**TAREFA ESCRITA 1**
No texto de origem, reescreva o trecho que começa nas palavras que contêm "Gosto de coisas" e termina em "não é legal.", trocando "bacana" por "interessante".
**TAREFA ESCRITA 2**
Responda com base no texto de origem:
(a) Quais são as três palavras que, segundo o texto, constituem o programa de toda uma ordem social?
(b) Quanto tempo durou a passagem pela Europa mencionada no texto?
(c) Para que, segundo o texto, se faz ainda mais esforço do que para melhorar a situação?
**TAREFA ESCRITA 3**
Dê continuidade ao texto de origem sobre liberdade, igualdade e fraternidade a partir da última frase apresentada.

**TEXTO DE ORIGEM**
+++

Liberdade, Igualdade, Fraternidade: estas três palavras constituem, por si sós, o programa de toda uma ordem social, que concretizaria um dos mais absolutos passos de evolução da Humanidade, sempre é claro que os princípios que elas exprimem possam receber sua integral aplicação.
Recentemente algumas reflexões a respeito da integral aplicação destes conceitos me fizeram matutar a respeito. Devido a uma grande e ótima chance que tive recentemente, de passar uma semana do quente verão europeu naquele continente, lugar fantástico e que foi o berço do progresso representando pelas três palavras de impacto do início do parágrafo anterior.
Gosto de coisas bem feitas, tenho apreciação e respeito por aqueles que se dedicam a aprimorar um produto ou serviço, acho bacana perceber que você está usando algo de qualidade, com eficiência e que se propõe a atender os anseios do usuário. Retórica total, eu sei, mas às vezes esquecida. Muito esforço é empenhado para melhorar a situação e aprimorar a realidade, porém mais esforço ainda se faz para aceitar o que não está bom, desvirtuar a realidade. E isso não é legal.

+++

**OS DADOS**
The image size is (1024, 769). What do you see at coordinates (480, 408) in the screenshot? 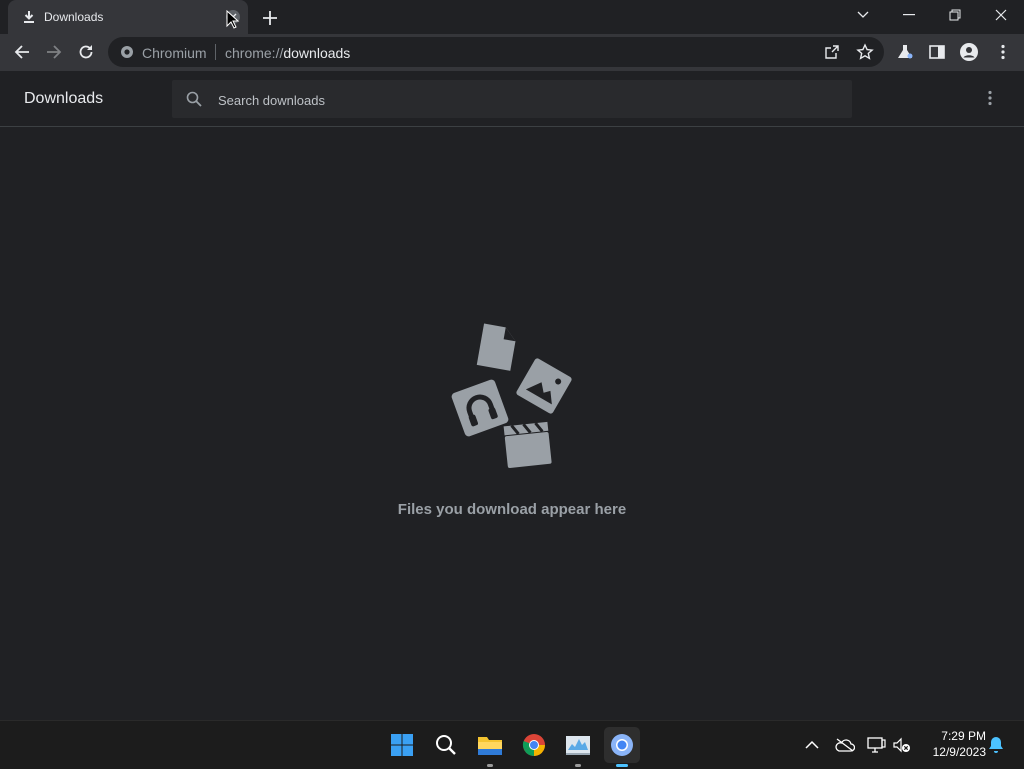
I see `audio-icon` at bounding box center [480, 408].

+++

**RESPOSTA 1**
Gosto de coisas bem feitas, tenho apreciação e respeito por aqueles que se dedicam a aprimorar um produto ou serviço, acho interessante perceber que você está usando algo de qualidade, com eficiência e que se propõe a atender os anseios do usuário. Retórica total, eu sei, mas às vezes esquecida. Muito esforço é empenhado para melhorar a situação e aprimorar a realidade, porém mais esforço ainda se faz para aceitar o que não está bom, desvirtuar a realidade. E isso não é legal.

**RESPOSTA 2**
(a) Liberdade, Igualdade e Fraternidade.
(b) Uma semana, durante o verão europeu.
(c) Para aceitar o que não está bom e desvirtuar a realidade.

**RESPOSTA 3**
Na estrutura daquela expressão que serviu de marco para a Revolução Francesa, faltou, a partir do meu singelo ponto de vista de espectador da história, incluir a palavra Felicidade. Provavelmente porque foi deixado como consideração implícita, a igualdade decorre da fraternidade e a liberdade é conseqüência das duas outras. Se os princípios forem observados teremos conseqüentemente a felicidade.
Assim também vejo a qualidade, ela é fundamental. Derivando do conceito mais pragmático que concerne em suportar a linha de pensamento do Iluminismo, pegarei uma carona na história para reafirmar um modelo que deveria ser a prática e não a exceção.
Atualmente deveríamos ter em nosso país a mesma liberdade e as condições igualitárias de oferta de automóveis encontradas em outras regiões do mundo. A liberdade pressupõe confiança mútua. Quero poder escolher um automóvel sem fazer concessões, confiar que em sua produção os melhores processos e controles foram utilizados. Quero também condições abertas e justas de escolha. Já temos uma séria e robusta indústria automobilística instalada no país, precisamos nos permitir de subir um patamar.
Poucas regiões do mundo possuem um plantel tão pujante e rico de opções de fabricantes locais como o Brasil, mas isso não reflete imediatamente na oferta de melhores e mais eficazes produtos. Temos totais condições de Igualdade nos quesitos fundamentais desta indústria, engenharia, matéria-prima, mão-de-obra experiente. E mais importante, mesmo em tempos atuais mais difíceis, temos um mercado doméstico importante e uma chance não explorada adequadamente de sermos fonte exportadora de veículos acabados.
Quero meus direitos de ter um produto equivalente ao que se oferece lá fora.
Além de tudo e sobretudo, já que temos que pagar um preço respeitável para a aquisição de um carro novo, quero receber Qualidade em retribuição.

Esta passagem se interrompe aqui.